— Goal —
Arrange the entries below as a JSON list of strings, with one string for each line and any blank lines omitted.

════════

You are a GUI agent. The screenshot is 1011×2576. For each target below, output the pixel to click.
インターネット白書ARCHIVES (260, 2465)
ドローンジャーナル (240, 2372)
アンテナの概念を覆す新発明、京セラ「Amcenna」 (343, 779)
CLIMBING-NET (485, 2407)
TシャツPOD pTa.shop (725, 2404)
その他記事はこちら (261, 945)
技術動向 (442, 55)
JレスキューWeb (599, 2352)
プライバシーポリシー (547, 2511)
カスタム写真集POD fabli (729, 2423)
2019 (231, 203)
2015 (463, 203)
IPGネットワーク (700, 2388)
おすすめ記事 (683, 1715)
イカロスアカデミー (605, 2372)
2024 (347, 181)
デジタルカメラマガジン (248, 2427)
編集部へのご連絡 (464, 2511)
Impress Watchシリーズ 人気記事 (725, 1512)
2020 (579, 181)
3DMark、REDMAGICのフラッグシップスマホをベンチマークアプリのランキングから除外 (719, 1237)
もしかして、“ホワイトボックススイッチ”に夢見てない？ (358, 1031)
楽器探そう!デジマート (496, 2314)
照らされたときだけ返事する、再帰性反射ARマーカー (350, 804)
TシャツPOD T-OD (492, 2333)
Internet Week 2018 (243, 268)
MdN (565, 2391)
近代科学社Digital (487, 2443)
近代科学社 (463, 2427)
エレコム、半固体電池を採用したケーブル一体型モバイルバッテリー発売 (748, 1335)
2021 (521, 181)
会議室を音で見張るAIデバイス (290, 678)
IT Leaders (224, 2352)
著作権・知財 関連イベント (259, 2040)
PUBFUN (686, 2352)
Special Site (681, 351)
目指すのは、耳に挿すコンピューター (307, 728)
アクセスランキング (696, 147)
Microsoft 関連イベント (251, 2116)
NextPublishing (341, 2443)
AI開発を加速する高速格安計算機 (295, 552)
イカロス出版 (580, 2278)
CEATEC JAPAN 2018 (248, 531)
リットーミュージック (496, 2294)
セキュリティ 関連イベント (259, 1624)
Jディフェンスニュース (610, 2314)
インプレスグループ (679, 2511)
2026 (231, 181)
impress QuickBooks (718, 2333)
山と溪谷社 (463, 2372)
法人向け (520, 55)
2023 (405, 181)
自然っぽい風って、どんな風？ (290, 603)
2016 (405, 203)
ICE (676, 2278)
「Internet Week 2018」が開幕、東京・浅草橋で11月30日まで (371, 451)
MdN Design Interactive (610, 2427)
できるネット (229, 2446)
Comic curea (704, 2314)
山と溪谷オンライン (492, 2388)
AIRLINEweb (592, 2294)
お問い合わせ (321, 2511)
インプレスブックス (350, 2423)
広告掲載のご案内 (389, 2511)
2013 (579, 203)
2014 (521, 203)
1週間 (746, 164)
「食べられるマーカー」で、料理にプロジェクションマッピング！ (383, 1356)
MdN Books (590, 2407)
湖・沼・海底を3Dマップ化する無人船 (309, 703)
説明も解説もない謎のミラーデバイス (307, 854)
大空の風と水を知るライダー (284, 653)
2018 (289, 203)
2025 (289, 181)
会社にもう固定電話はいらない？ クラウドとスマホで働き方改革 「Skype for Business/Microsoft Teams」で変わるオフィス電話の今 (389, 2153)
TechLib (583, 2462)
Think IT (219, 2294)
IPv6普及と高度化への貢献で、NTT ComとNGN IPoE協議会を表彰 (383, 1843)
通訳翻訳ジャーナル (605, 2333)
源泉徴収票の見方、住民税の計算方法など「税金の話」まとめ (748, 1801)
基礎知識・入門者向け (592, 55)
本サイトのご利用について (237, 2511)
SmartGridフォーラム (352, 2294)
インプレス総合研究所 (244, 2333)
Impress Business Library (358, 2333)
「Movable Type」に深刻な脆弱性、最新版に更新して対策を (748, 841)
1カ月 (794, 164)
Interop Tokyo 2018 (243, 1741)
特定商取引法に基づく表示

════════

— Answer for the task —
[
  "You are a GUI agent. The screenshot is 1011×2576. For each target below, output the pixel to click.",
  "インターネット白書ARCHIVES (260, 2465)",
  "ドローンジャーナル (240, 2372)",
  "アンテナの概念を覆す新発明、京セラ「Amcenna」 (343, 779)",
  "CLIMBING-NET (485, 2407)",
  "TシャツPOD pTa.shop (725, 2404)",
  "その他記事はこちら (261, 945)",
  "技術動向 (442, 55)",
  "JレスキューWeb (599, 2352)",
  "プライバシーポリシー (547, 2511)",
  "カスタム写真集POD fabli (729, 2423)",
  "2019 (231, 203)",
  "2015 (463, 203)",
  "IPGネットワーク (700, 2388)",
  "おすすめ記事 (683, 1715)",
  "イカロスアカデミー (605, 2372)",
  "2024 (347, 181)",
  "デジタルカメラマガジン (248, 2427)",
  "編集部へのご連絡 (464, 2511)",
  "Impress Watchシリーズ 人気記事 (725, 1512)",
  "2020 (579, 181)",
  "3DMark、REDMAGICのフラッグシップスマホをベンチマークアプリのランキングから除外 (719, 1237)",
  "もしかして、“ホワイトボックススイッチ”に夢見てない？ (358, 1031)",
  "楽器探そう!デジマート (496, 2314)",
  "照らされたときだけ返事する、再帰性反射ARマーカー (350, 804)",
  "TシャツPOD T-OD (492, 2333)",
  "Internet Week 2018 (243, 268)",
  "MdN (565, 2391)",
  "近代科学社Digital (487, 2443)",
  "近代科学社 (463, 2427)",
  "エレコム、半固体電池を採用したケーブル一体型モバイルバッテリー発売 (748, 1335)",
  "2021 (521, 181)",
  "会議室を音で見張るAIデバイス (290, 678)",
  "IT Leaders (224, 2352)",
  "著作権・知財 関連イベント (259, 2040)",
  "PUBFUN (686, 2352)",
  "Special Site (681, 351)",
  "目指すのは、耳に挿すコンピューター (307, 728)",
  "アクセスランキング (696, 147)",
  "Microsoft 関連イベント (251, 2116)",
  "NextPublishing (341, 2443)",
  "AI開発を加速する高速格安計算機 (295, 552)",
  "イカロス出版 (580, 2278)",
  "CEATEC JAPAN 2018 (248, 531)",
  "リットーミュージック (496, 2294)",
  "セキュリティ 関連イベント (259, 1624)",
  "Jディフェンスニュース (610, 2314)",
  "インプレスグループ (679, 2511)",
  "2026 (231, 181)",
  "impress QuickBooks (718, 2333)",
  "山と溪谷社 (463, 2372)",
  "法人向け (520, 55)",
  "2023 (405, 181)",
  "自然っぽい風って、どんな風？ (290, 603)",
  "2016 (405, 203)",
  "ICE (676, 2278)",
  "「Internet Week 2018」が開幕、東京・浅草橋で11月30日まで (371, 451)",
  "MdN Design Interactive (610, 2427)",
  "できるネット (229, 2446)",
  "Comic curea (704, 2314)",
  "山と溪谷オンライン (492, 2388)",
  "AIRLINEweb (592, 2294)",
  "お問い合わせ (321, 2511)",
  "インプレスブックス (350, 2423)",
  "広告掲載のご案内 (389, 2511)",
  "2013 (579, 203)",
  "2014 (521, 203)",
  "1週間 (746, 164)",
  "「食べられるマーカー」で、料理にプロジェクションマッピング！ (383, 1356)",
  "MdN Books (590, 2407)",
  "湖・沼・海底を3Dマップ化する無人船 (309, 703)",
  "説明も解説もない謎のミラーデバイス (307, 854)",
  "大空の風と水を知るライダー (284, 653)",
  "2018 (289, 203)",
  "2025 (289, 181)",
  "会社にもう固定電話はいらない？ クラウドとスマホで働き方改革 「Skype for Business/Microsoft Teams」で変わるオフィス電話の今 (389, 2153)",
  "TechLib (583, 2462)",
  "Think IT (219, 2294)",
  "IPv6普及と高度化への貢献で、NTT ComとNGN IPoE協議会を表彰 (383, 1843)",
  "通訳翻訳ジャーナル (605, 2333)",
  "源泉徴収票の見方、住民税の計算方法など「税金の話」まとめ (748, 1801)",
  "基礎知識・入門者向け (592, 55)",
  "本サイトのご利用について (237, 2511)",
  "SmartGridフォーラム (352, 2294)",
  "インプレス総合研究所 (244, 2333)",
  "Impress Business Library (358, 2333)",
  "「Movable Type」に深刻な脆弱性、最新版に更新して対策を (748, 841)",
  "1カ月 (794, 164)",
  "Interop Tokyo 2018 (243, 1741)",
  "特定商取引法に基づく表示"
]